From the data underneath, reproduce exactly the stretch that begins at the line with "You are a computer-use agent." and ends after the line with "Instruction: Open Changing".

The records:
════════════════

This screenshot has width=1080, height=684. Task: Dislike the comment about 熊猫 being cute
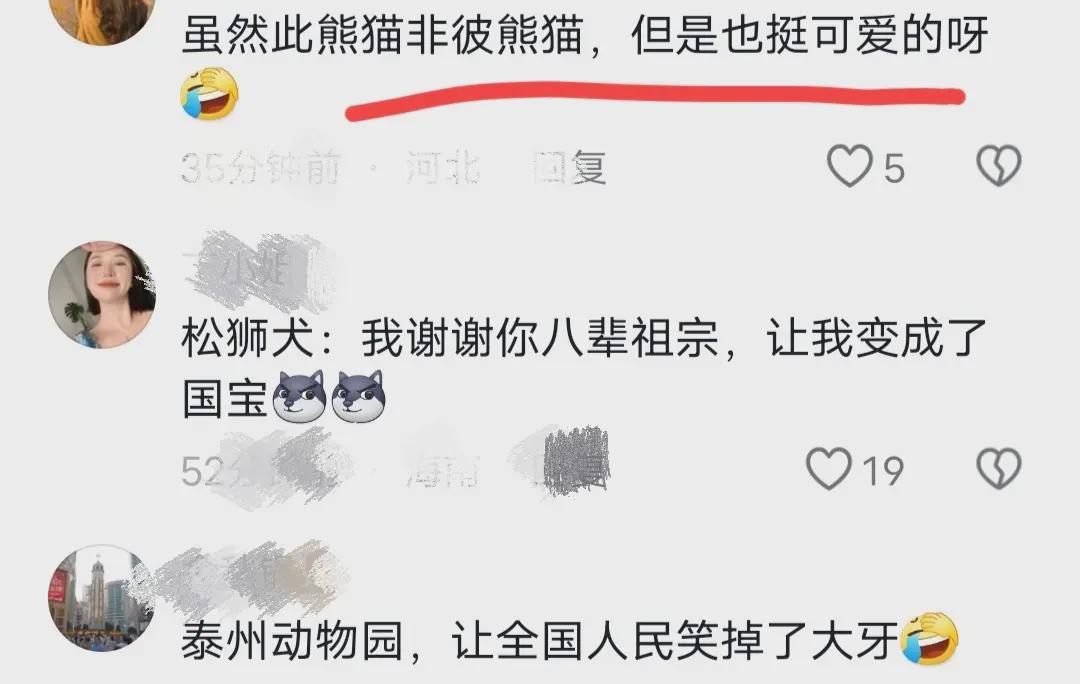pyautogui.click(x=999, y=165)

════════════════

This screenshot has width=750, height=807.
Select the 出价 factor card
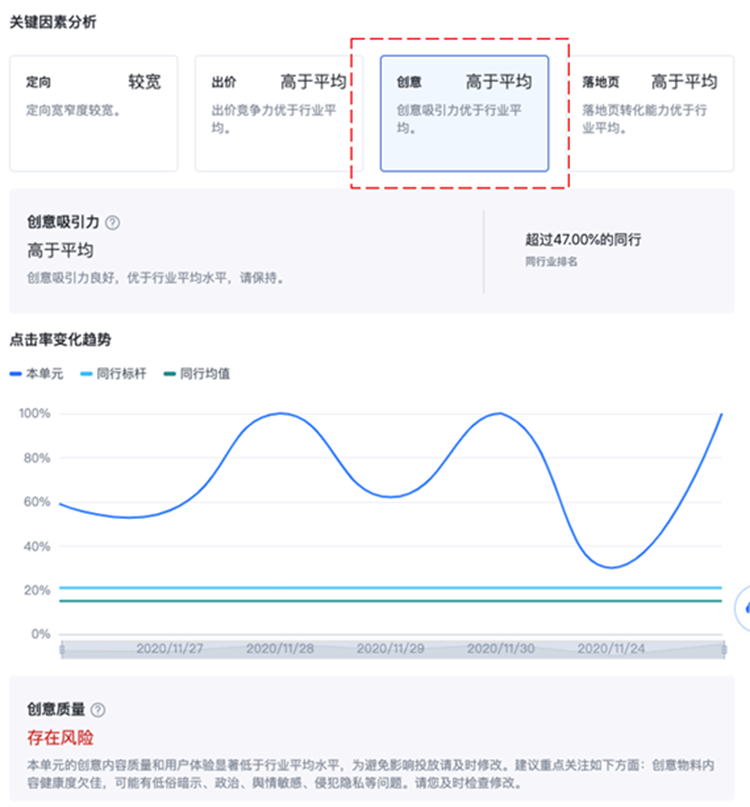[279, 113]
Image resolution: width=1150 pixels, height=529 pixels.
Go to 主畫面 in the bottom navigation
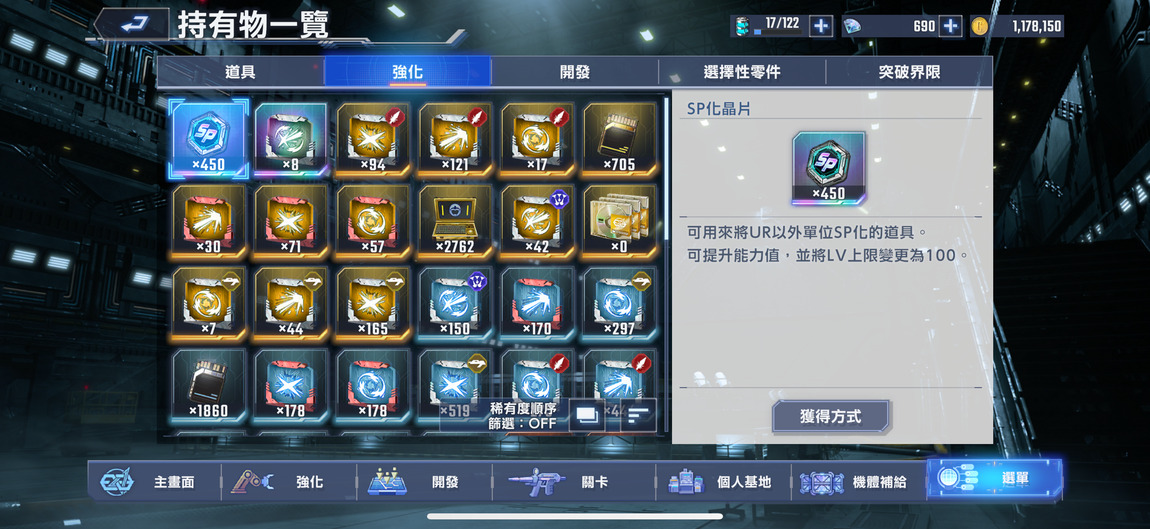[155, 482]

════════════════

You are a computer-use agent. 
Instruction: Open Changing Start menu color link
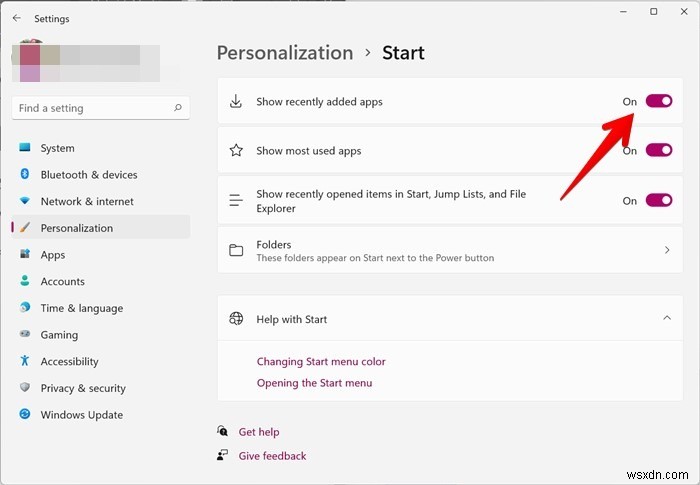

════════════════

Final answer:
You are a computer-use agent. 
Instruction: Open Changing Start menu color link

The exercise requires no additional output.